The clinic, which provides state and local public health law officials with legal assistance, is headed by Kathleen Hoke, associate professor of law and director of both the Legal Resource Center for Public Health Policy and the Network for Public Health Law, Eastern Region. Students in the clinic draft legislation, conduct research on the public health powers of towns and counties, and identify effective public health practices throughout the country.
The Legal Resource Center for Public Health Policy is actively engaged in a variety of projects concerning electronic cigarettes. Deputy Director, Will Tilburg, is supervising clinic students in gathering all state and local laws addressing child-resistant packaging for electronic cigarettes and liquid nicotine. This emerging issue is gaining traction around the country.
Tilburg is also working with clinic student Hector Hernandez in identifying the various laws related to indoor use of electronic cigarettes around the country. Along with the Maryland Association of County Health Officers, Tilburg and Hoke testified in support of legislation in the Maryland General Assembly to close a gap that currently allows the sale of liquid nicotine to minors. Tilburg and Hoke are members of the Electronic Cigarette Workgroup organized through the Tobacco Control Legal Consortium, through which they stay abreast of the issues associated with this new product.
Students in the Public Health Law Clinic are also working with a local health department in California on policy options to improve the poor quality of water in homes with wells, particularly those homes rented by low-income families who are often from vulnerable populations, including migrant workers.

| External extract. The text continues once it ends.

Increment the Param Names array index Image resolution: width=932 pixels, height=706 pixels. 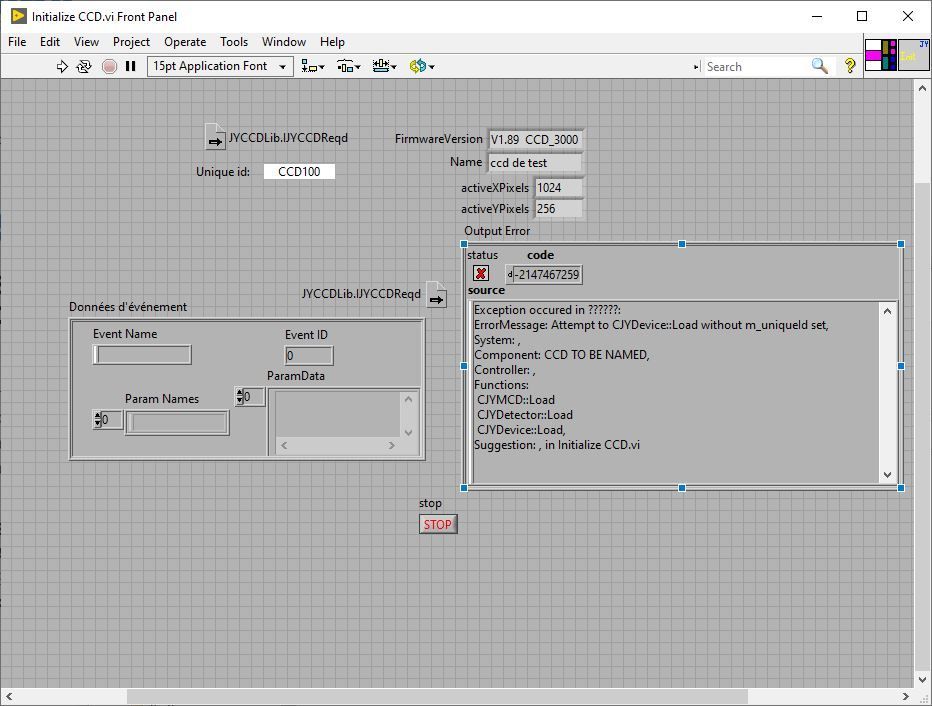click(97, 415)
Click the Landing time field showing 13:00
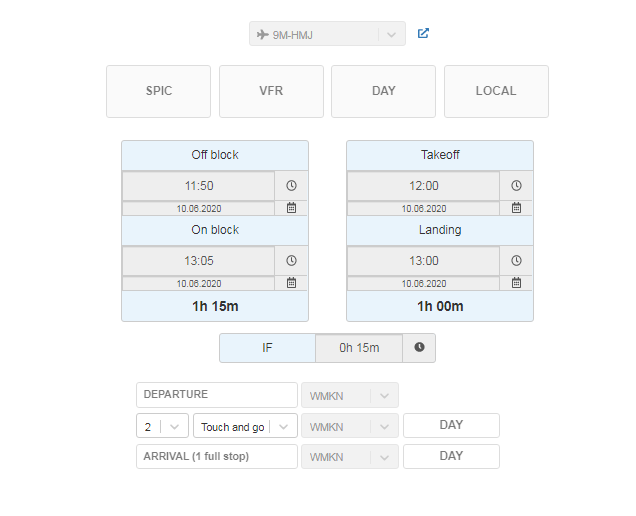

Since these homes are serviced by a well with only one hook-up, the wells are not subject to any routine testing; state and local law impose testing requirements for all other wells. Clinic students Caroline Lee and Kelsey Harrer have examined the relevant state and local laws, communicated with the local health department staff, researched approaches used in other jurisdictions, and drafted an issue brief on the problem and potential solutions.
This issue came to the attention of Professor Hoke through a technical assistance request made to the Network for Public Health Law—she also learned that many jurisdictions across the country are interested in the same issue. Once finalized, the students’ work will be disseminated widely through the Network.
In the process of conducting research for the clinic, students gain an acute understanding of the interplay between federal, state, and local government and develop creative problem-solving skills. Recent Clinic alumni have taken positions at the Maryland Department of Health and Mental Hygiene and the federal government, particularly in health-related agencies.